- **EXERCISE BRIEF**:
Collect every line of the data listing below that contains the string "mode".

begin DATA EXCERPTS

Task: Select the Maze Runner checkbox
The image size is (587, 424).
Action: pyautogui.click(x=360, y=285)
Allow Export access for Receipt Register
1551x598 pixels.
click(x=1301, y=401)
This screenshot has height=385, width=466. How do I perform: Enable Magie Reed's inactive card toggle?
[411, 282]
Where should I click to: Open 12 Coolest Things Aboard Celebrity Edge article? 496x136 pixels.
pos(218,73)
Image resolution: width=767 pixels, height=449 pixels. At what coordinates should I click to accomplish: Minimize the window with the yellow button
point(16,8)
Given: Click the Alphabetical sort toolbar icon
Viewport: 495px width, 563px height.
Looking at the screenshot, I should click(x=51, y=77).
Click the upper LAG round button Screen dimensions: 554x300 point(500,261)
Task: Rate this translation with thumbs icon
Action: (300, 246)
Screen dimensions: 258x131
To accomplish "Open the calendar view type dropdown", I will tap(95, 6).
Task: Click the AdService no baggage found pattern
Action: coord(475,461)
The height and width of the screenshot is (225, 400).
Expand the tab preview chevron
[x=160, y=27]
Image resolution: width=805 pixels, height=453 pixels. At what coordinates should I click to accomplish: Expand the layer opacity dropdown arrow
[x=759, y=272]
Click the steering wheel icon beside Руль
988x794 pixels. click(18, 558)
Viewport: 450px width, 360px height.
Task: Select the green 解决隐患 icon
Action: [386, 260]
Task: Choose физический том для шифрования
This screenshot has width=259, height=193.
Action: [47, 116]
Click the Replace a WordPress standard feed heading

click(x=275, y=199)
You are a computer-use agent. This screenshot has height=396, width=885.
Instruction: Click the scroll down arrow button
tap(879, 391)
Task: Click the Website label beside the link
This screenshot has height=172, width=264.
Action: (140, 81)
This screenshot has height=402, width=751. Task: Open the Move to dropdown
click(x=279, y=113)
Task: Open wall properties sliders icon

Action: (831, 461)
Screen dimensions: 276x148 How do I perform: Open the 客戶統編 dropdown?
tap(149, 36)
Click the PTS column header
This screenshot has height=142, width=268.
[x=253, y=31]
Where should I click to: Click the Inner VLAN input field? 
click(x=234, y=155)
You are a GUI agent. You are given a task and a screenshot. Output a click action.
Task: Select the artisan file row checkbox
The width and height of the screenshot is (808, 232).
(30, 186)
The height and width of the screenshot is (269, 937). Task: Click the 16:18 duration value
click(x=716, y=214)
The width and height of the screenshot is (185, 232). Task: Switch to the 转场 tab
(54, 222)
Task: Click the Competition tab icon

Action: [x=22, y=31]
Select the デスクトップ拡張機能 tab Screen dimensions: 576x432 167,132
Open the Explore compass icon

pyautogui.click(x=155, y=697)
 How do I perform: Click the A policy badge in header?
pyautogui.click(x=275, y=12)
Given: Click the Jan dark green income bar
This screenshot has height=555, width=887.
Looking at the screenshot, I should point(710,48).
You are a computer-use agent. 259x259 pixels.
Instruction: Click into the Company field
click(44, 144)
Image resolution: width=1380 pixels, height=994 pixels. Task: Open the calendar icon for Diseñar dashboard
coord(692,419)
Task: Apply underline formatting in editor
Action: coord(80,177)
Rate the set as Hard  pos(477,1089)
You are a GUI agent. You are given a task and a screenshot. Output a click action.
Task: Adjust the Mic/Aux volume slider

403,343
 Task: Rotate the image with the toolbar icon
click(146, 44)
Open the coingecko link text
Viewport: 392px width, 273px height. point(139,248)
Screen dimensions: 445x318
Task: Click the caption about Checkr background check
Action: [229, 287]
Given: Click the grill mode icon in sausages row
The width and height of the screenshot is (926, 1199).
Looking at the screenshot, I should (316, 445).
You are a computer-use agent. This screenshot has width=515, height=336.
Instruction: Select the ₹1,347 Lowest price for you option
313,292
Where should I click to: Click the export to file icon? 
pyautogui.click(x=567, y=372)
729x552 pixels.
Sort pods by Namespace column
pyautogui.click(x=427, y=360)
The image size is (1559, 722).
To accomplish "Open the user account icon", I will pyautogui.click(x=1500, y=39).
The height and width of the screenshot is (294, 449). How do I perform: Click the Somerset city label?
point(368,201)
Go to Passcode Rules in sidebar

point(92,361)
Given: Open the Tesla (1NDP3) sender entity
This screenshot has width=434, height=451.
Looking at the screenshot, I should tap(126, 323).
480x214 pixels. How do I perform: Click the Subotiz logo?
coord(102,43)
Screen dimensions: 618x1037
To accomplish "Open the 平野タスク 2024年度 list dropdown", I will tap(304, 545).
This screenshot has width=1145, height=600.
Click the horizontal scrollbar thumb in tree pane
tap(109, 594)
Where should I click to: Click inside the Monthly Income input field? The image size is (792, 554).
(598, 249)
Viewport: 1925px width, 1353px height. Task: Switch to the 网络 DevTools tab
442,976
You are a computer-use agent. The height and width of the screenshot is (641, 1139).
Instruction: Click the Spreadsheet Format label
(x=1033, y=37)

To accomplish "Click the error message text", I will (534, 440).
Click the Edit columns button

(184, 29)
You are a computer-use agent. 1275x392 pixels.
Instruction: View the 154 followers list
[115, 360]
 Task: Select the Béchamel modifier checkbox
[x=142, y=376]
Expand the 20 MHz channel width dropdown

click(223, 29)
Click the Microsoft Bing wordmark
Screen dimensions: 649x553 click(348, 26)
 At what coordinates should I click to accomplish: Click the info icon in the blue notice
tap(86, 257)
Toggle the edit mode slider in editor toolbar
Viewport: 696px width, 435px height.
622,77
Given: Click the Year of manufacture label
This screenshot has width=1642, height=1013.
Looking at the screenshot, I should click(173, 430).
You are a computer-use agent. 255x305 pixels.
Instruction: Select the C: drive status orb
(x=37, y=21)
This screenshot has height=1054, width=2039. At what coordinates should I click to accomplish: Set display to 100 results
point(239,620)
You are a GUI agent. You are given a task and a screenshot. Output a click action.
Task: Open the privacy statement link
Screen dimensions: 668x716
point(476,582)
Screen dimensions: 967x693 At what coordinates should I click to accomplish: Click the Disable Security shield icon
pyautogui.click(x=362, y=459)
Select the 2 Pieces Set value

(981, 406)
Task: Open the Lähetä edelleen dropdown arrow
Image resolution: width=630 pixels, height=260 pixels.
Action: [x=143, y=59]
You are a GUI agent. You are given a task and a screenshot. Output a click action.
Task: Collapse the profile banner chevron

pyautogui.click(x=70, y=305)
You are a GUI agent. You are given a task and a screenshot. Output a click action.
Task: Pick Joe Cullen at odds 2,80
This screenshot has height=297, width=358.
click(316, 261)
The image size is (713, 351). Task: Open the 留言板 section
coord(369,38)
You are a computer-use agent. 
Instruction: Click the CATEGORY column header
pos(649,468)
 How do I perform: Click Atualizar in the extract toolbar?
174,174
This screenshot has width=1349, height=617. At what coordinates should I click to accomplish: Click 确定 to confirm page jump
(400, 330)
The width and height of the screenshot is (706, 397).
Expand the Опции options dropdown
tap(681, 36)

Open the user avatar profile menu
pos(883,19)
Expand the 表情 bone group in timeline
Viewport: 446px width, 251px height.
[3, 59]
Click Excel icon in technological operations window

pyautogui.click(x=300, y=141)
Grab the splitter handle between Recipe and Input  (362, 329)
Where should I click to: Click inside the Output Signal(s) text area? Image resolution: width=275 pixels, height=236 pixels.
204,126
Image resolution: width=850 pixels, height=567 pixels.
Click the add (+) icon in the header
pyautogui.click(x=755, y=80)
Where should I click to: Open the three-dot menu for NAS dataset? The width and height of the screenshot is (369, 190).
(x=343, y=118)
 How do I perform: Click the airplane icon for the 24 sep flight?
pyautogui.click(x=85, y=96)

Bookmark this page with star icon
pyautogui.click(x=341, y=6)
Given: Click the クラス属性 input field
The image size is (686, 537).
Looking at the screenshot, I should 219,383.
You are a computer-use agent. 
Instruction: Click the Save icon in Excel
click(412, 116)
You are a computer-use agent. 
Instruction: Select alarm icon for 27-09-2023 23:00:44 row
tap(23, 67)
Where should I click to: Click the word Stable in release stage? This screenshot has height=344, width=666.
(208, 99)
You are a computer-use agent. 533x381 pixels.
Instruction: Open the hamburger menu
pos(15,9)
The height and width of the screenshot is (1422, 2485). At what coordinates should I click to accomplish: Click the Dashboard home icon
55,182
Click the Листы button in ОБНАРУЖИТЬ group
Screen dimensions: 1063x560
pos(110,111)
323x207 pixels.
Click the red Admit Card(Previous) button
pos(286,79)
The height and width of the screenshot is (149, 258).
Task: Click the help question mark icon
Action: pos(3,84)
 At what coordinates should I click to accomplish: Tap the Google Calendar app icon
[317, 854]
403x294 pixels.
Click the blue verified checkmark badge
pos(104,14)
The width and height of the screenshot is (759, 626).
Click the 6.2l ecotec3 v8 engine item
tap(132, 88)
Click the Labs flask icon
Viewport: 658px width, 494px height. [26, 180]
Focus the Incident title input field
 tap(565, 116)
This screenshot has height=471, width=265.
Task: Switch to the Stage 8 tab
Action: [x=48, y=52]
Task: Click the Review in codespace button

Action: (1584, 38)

end DATA EXCERPTS

- **THE RESPONSE**:
Given: Click the grill mode icon in sausages row
Toggle the edit mode slider in editor toolbar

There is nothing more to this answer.